> _PROVIDED PASSAGE_
╭──

Regardless, you will still need a regular cleaning schedule to stop stains from setting in your grout or mould from developing.
How Often Should I Clean My Grout?
Cleaning might not be your favourite thing to do, but a quick daily clean will help prevent a build up of dirt from ruining your grout. Spraying and wiping bathroom tiles after a bath or shower will remove soap scum and bacteria. You can also purchase glass cleaners with a rubber blade that take excess water from the tiles with every swipe.
For kitchen tiles, you should spray and wipe after cooking, as there will likely be food stains and condensation on them. If your countertops are tiled, follow the same routine after preparing food or washing up.Floor tiles also need to be cleaned regularly. Hoovering can remove any solids like pet hairs or dropped food, giving you a smooth surface to mop over. This should help remove dirt from your tiles and grouting.
A weekly deep clean of your tiles will help remove persistent stains or reach more tricky areas.
The Best Way To Clean Grout
Regular cleaning is certainly recommended as a way to keep grout stains to a minimum and prevent a build up of dirt that could prove difficult to shift if left unaddressed. However as we all have busy lives, it might not be practical to clean grout as often as we’d like. Cleaning grout is actually fairly straightforward; whether you need to rejuvenate heavily stained grout or simply want to keep on top of things, a few basic household products and a bit of elbow grease can have your beautifully tiled bathroom or kitchen looking like new.
What Equipment Do I Need To Clean Grout?
To get the best results you will need a brush with stiff bristles. This will help reach trapped dirt in any small holes in your grouting. There are specifically designed grout brushes available that are made from nylon, but a firm toothbrush can be used too.
Scrubbing with the right kind of brush can make a marked improvement in your grouting, even when just used with water. Even if this does not remove the entire stain, it will take away the top layer of grime. This is the best way to prepare the surface ready for more powerful cleaning products.
If you have a steam cleaner, or are able to purchase one, this is a brilliant way of cleaning grout as it is powerful and non-corrosive. Regular use will help lift dirt from small pockets. It is also the most environmentally friendly way to clean as you do not need to use chemicals.

╰──

> _SUPPLIED ENTRIES_
╭──

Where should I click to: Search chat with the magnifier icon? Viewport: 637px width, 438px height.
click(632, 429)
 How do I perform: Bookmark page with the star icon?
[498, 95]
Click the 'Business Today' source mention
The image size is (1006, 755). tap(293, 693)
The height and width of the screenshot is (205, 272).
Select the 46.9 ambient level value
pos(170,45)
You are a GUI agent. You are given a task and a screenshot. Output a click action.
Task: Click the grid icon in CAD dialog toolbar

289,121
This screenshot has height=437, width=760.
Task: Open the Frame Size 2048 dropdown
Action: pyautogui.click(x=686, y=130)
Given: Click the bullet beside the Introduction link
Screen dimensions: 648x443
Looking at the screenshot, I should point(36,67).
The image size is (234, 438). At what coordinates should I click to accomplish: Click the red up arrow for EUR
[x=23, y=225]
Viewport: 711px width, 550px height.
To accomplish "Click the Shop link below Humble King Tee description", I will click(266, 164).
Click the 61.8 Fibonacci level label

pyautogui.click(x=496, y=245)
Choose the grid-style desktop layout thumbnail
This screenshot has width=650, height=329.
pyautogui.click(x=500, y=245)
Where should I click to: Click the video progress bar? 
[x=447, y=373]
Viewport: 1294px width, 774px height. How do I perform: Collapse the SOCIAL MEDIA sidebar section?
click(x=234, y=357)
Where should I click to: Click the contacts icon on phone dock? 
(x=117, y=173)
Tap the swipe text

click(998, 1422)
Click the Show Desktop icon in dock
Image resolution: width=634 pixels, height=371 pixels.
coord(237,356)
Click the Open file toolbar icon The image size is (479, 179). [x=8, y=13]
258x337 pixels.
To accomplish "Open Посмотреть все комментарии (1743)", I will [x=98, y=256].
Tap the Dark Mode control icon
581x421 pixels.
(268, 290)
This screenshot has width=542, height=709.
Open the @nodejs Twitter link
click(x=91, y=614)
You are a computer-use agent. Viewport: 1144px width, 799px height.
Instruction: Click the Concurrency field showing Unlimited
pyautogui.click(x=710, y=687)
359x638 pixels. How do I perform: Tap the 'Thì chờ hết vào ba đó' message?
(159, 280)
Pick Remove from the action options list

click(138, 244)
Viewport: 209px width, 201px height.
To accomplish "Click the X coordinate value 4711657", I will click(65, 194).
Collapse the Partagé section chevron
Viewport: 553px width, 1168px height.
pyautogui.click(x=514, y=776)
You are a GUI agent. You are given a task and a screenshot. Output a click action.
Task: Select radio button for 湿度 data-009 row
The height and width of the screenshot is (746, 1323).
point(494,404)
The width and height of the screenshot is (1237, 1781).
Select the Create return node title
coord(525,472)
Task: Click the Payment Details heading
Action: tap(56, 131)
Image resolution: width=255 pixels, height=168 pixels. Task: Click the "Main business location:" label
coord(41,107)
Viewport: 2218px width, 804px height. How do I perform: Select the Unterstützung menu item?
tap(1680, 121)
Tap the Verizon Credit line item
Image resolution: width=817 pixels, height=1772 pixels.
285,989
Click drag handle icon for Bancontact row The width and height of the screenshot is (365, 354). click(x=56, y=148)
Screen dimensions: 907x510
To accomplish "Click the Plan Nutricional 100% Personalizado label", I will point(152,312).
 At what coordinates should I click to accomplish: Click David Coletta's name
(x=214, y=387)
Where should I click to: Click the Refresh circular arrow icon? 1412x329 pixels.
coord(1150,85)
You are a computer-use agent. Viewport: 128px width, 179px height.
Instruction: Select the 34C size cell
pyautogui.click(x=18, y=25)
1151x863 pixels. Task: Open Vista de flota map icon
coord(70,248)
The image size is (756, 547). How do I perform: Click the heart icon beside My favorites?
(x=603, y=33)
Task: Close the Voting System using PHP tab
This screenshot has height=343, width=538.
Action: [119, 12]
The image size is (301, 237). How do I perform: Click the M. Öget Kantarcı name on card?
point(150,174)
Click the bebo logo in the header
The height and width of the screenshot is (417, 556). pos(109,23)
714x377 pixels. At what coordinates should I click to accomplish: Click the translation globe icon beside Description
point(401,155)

╰──

> _WORK ITEM_
Please return the stretch of the grout-cleaning text that begins at the words "Cleaning might not" and stops after "with every swipe.", copied word for word.

> _ANSWER FOR THE TASK_
Cleaning might not be your favourite thing to do, but a quick daily clean will help prevent a build up of dirt from ruining your grout. Spraying and wiping bathroom tiles after a bath or shower will remove soap scum and bacteria. You can also purchase glass cleaners with a rubber blade that take excess water from the tiles with every swipe.